(DOCUMENT EXCERPT Opens)

Open-Heart Surgery
Words always seem to arrange themselves in the wrong way when it comes to speaking the truth about love. Recollecting memories of the very first time I fell for someone hurts still. I don’t believe in the death of such feelings.
I remember meeting him on a Saturday in December. It was snowing lightly, which rarely occurs where I live —but I would discover later on that that was not the case for his hometown. I was chatting with my friends about some party we never made it to, when his voice intruded on my mind’s slumber like a cold water jet in the middle of a hot shower. He sent me a voice message: “I like Chopin, and you’ve done this piece justice,” referring to a video I had posted on social media earlier that morning of me playing the piano. His profile was not as appealing. All I could glean was that he played the guitar, decently.
Somehow, a never ending discussion aroused from that innocent comment. We talked about whatever we could have possibly imagined, and by the time I woke up from that daydream several hours had passed. I was tired, my friends were waiting for me to say something about that party. No, I wasn’t going to let that be another Saturday night.
I hesitated. I felt like I could have burned the roots of what was going to grow into a beautiful love story with one single question. I waited a few minutes, fighting against my urge to talk to him in person and to look at each other in the eyes, until I couldn’t resist speaking my mind: “So what are we doing tonight? Pick me up at 9?”. He actually showed up.
He was tall and muscular. His huskiness made me look quite petite and short, albeit I was wearing heels. His hair was so blonde, and I had just dyed mine black for the fifth time a few days back. Apart from the intimidating appearance, I could spot something unfamiliar in his look from the very first sight, and he didn’t make me wait too long to confirm my suspicion: he was half British.
The date was amazing...but I still wonder if we might have just been blinded by the lights: in fact Christmas was just two weeks away. Maybe it was because of the illuminations, the trees, the ornaments, the thin ice layer on the ground and the crisp cold air of a winter night: would he have kissed me if I wasn’t shivering so hard that he had to hold me for a while? Because of that, he took me to a fancy bar in the city center, yet I was so cold that I chose to have a hot chocolate in the middle of a dancing crowd holding mojitos and beers. I surely stood out.

(DOCUMENT EXCERPT Closes)

▶ _PROBLEMS TO WORK ON_
1) Answer these from the essay:
(a) What composer does he say he likes in his first voice message?
(b) What instrument did his profile show he played?
(c) What did the narrator drink at the fancy bar?
2) Copy the stretch of the essay from "Open-Heart Surgery" through "of such feelings.", swapping "truth" for "reality".

(RECORD SET Opens)

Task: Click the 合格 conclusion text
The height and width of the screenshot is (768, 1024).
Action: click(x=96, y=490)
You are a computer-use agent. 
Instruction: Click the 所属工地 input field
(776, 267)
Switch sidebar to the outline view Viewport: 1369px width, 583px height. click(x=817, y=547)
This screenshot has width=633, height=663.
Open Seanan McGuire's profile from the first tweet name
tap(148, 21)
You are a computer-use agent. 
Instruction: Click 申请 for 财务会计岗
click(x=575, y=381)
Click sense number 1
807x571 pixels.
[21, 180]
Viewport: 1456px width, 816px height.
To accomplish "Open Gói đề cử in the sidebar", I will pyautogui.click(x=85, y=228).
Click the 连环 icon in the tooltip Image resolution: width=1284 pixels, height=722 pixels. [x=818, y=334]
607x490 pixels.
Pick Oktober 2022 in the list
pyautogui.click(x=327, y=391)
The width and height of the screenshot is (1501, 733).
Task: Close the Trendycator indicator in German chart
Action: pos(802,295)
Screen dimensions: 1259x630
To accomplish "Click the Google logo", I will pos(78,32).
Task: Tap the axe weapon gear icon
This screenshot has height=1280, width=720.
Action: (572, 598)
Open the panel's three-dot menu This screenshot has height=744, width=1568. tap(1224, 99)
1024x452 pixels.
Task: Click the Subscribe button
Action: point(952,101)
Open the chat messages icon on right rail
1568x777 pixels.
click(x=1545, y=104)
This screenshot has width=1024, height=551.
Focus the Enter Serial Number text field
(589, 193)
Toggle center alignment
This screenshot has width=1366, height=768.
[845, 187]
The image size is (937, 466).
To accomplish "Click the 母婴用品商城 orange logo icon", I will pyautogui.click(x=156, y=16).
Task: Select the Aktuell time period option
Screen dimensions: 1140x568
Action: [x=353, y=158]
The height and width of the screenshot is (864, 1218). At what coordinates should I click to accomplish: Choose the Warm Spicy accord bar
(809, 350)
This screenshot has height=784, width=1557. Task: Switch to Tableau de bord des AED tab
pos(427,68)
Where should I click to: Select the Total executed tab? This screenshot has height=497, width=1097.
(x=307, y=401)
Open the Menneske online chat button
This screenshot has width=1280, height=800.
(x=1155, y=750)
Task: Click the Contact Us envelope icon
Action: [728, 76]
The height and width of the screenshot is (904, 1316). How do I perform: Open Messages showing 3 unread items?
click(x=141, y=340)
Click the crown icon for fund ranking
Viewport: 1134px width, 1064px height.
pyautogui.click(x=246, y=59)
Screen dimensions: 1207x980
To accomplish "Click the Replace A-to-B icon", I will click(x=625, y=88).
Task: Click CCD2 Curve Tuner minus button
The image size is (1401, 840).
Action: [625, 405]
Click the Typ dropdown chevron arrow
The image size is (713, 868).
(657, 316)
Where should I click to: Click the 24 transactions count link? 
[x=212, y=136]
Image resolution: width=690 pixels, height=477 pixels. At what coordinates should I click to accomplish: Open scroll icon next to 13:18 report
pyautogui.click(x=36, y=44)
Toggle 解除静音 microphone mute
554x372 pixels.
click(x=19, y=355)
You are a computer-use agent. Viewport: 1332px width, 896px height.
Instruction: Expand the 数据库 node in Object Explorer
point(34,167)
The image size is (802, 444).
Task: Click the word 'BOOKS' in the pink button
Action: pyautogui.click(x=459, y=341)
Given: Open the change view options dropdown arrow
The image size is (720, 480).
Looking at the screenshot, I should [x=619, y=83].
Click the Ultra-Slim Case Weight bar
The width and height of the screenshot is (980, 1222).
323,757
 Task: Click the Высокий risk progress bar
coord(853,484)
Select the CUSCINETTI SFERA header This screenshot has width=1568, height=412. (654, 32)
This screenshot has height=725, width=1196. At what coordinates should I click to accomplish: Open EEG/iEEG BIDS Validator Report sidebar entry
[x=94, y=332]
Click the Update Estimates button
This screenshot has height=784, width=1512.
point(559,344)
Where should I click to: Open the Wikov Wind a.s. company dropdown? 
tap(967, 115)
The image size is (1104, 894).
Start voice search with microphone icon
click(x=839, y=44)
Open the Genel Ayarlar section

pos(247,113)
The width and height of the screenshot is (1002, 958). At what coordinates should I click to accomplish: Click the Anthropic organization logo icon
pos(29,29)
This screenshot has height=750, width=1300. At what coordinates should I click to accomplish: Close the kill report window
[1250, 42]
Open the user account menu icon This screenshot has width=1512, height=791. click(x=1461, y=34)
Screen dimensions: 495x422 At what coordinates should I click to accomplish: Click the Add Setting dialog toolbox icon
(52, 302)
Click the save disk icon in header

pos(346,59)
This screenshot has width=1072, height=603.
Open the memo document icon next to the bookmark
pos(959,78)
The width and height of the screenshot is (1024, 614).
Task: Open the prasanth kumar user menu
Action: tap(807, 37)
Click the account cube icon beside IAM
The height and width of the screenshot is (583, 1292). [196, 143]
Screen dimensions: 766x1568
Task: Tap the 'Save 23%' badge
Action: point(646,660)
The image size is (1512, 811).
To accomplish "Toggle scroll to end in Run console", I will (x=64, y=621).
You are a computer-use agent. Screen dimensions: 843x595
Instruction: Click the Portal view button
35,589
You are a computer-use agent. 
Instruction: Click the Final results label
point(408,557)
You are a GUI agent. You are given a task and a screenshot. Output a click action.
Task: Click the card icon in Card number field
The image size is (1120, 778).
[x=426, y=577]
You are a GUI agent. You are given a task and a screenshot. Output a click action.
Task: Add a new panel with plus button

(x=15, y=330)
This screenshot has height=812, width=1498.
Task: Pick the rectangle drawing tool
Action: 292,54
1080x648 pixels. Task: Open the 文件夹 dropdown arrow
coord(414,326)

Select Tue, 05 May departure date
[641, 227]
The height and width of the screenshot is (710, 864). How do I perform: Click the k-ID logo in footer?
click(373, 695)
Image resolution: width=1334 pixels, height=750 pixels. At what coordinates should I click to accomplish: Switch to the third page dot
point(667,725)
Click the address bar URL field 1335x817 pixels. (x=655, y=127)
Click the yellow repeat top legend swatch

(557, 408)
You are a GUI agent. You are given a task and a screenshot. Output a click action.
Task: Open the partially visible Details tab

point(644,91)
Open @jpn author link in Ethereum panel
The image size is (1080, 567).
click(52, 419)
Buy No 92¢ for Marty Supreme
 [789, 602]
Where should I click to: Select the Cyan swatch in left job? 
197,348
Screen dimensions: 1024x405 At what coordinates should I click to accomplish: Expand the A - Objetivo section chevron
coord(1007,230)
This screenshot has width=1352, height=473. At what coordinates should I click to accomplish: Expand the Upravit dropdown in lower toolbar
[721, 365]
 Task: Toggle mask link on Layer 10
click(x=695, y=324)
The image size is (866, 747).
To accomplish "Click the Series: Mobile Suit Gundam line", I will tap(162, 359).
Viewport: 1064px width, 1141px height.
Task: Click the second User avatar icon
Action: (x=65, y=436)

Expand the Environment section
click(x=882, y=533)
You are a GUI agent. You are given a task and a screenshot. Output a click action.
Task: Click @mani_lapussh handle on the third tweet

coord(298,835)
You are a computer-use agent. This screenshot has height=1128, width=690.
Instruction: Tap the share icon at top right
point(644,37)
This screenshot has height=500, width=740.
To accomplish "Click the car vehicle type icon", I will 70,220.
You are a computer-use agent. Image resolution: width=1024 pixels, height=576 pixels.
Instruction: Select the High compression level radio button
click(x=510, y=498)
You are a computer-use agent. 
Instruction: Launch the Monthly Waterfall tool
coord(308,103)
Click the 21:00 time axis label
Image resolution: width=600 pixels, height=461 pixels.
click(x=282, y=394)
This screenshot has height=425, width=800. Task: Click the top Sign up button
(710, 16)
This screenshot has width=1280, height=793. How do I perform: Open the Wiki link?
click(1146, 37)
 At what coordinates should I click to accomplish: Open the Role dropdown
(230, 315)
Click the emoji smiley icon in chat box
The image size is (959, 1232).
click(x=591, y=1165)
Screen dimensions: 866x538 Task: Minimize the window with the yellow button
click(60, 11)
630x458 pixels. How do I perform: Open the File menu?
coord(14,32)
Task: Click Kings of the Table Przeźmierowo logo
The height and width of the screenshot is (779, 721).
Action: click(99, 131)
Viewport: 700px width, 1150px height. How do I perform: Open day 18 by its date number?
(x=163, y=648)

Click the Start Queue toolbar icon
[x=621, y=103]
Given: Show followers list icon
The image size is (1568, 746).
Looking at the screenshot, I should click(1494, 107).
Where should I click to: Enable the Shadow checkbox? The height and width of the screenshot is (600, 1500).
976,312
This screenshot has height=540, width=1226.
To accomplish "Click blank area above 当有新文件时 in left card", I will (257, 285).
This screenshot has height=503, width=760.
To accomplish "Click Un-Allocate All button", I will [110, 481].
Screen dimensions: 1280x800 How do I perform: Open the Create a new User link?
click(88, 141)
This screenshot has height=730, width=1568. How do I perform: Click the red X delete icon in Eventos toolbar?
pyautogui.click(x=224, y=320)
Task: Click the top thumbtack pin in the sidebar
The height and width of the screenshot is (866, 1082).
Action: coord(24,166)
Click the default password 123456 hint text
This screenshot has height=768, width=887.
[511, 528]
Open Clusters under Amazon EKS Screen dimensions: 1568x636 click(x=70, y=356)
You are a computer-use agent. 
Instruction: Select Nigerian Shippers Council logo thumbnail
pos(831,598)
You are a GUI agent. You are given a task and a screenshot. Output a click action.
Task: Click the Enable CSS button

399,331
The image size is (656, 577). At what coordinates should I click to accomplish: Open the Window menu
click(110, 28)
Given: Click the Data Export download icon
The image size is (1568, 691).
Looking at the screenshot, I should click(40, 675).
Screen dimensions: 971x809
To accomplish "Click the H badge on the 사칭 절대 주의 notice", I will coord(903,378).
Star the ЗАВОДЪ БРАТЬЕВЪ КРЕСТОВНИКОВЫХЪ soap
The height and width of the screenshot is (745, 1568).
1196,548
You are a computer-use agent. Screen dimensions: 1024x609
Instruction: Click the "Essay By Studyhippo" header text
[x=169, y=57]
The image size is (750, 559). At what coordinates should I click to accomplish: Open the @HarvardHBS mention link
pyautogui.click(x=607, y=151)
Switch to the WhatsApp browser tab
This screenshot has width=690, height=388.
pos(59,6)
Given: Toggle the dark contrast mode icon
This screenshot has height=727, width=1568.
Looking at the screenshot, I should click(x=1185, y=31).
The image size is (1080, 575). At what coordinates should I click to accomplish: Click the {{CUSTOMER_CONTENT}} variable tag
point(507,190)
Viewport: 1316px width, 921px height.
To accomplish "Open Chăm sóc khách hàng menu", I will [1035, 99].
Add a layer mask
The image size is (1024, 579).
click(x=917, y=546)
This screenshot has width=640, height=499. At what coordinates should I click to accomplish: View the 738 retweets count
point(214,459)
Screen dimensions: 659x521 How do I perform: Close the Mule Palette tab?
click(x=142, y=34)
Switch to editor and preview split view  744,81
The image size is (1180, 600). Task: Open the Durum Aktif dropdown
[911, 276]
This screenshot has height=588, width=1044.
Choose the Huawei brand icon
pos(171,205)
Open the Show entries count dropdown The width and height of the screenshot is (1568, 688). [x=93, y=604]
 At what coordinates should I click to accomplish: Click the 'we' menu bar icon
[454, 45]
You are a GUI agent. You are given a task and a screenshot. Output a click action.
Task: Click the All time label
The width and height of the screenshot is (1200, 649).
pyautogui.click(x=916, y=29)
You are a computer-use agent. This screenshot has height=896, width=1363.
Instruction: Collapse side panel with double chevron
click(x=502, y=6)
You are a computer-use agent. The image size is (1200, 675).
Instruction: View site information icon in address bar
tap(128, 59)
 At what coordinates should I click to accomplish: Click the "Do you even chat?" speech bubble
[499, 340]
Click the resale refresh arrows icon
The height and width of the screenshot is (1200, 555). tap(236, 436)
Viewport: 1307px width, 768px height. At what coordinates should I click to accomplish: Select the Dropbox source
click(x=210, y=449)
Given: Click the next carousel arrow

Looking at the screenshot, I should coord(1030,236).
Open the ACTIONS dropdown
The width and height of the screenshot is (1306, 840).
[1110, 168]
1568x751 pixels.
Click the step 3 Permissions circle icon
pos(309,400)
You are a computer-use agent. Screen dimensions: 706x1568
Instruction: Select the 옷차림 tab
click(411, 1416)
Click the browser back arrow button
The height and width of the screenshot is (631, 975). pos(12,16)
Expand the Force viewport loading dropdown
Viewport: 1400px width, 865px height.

(RECORD SET Closes)

▶ _RESPONSES BY ITEM NUMBER_
1)
(a) Chopin
(b) The guitar
(c) A hot chocolate

2)
Open-Heart Surgery
Words always seem to arrange themselves in the wrong way when it comes to speaking the reality about love. Recollecting memories of the very first time I fell for someone hurts still. I don’t believe in the death of such feelings.